Para além do motocross, Herrick é uma grande adepta da vasta variedade de desportos de ação associados à Monster Energy. Nascida e criada no Colorado, está perfeitamente habituada ao estilo de vida de montanha, sobretudo quando se trata de snowboard e de bicicleta de montanha.

“Adoro fazer saltos de bicicleta de montanha, andar de trotinete, de skate e, no fundo, qualquer coisa com rodas”, afirmou. “No verão, quando estou em casa, fazemos muito downhill de bicicleta de montanha e é super divertido. Sentes a mesma adrenalina que numa moto de motocross e isso é incrível. No inverno praticamos snowboard. Cresci a fazê-lo, por isso continuo a gostar muito.”

E quando não está de punho a fundo numa moto ou a percorrer as montanhas do Colorado numa bicicleta ou numa prancha?

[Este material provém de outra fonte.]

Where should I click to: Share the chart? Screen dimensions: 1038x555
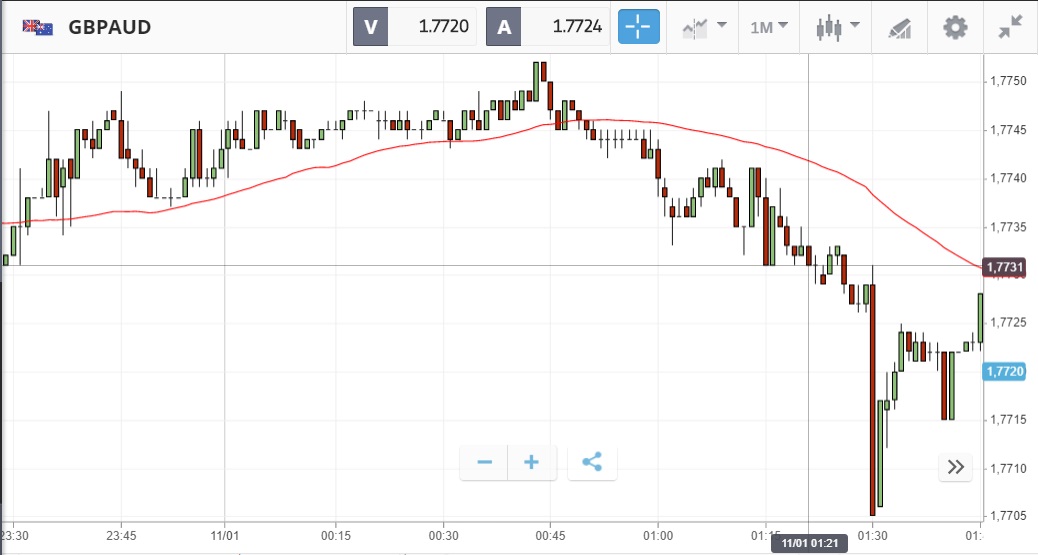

“Levo os meus tacos de golfe para todo o lado sempre que posso e aproveito qualquer oportunidade para jogar uma partida de golfe”, acrescentou.

O que se segue?

Herrick irá disputar as duas últimas rondas do campeonato WMX, em Budds Creek, Maryland (21 a 23 de agosto), e em Ironman, Indiana (28 a 30 de agosto).

As próximas grandes competições nacionais de motocross amador no seu calendário serão a Moto Playground Race, em Ponca City, de 30 de setembro a 4 de outubro, e os Thor Mini O’s (Winter National Amateur Motocross), que decorrem de 21 a 28 de novembro no Gatorback Cycle Park, em Alachua, Florida.